[Saved data entries]
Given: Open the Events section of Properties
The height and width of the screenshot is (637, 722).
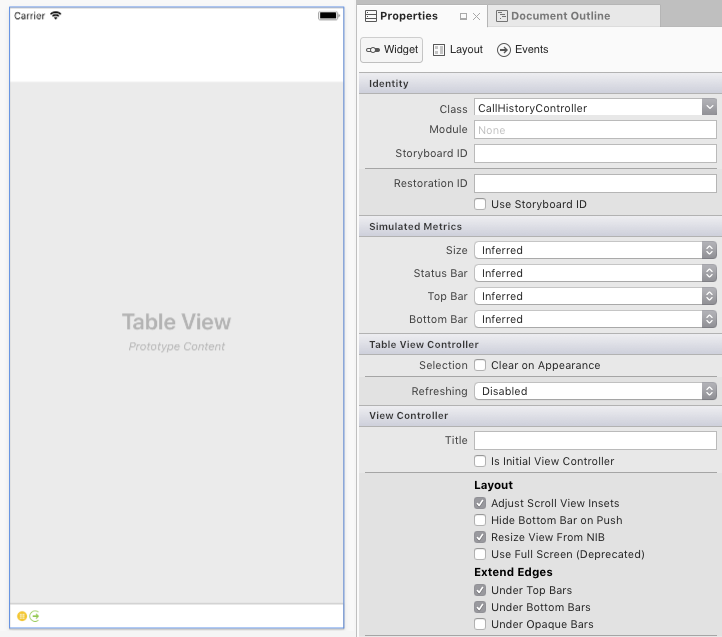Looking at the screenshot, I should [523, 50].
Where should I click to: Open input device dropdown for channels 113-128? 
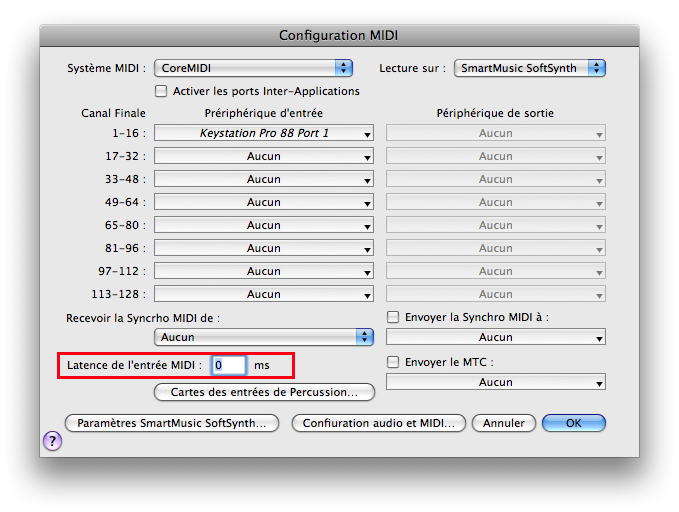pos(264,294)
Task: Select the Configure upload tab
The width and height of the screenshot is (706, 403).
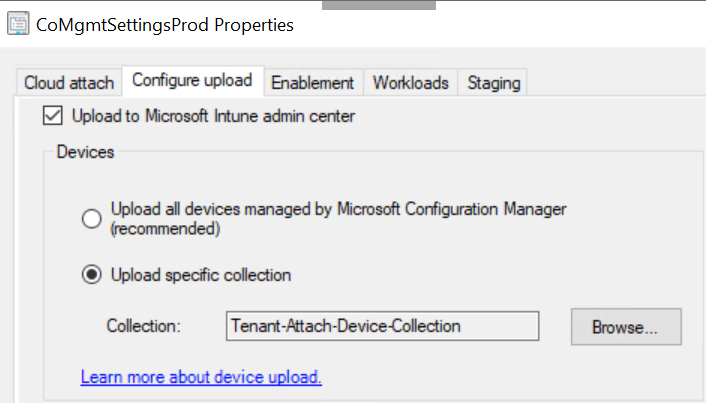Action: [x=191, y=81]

## What to produce
Beginning with the line containing "The width and" and ending with the last line of the data above, repeat each line exactly. Include no pictures and no other lines.

## Solution below
The width and height of the screenshot is (706, 403).
Action: [x=191, y=81]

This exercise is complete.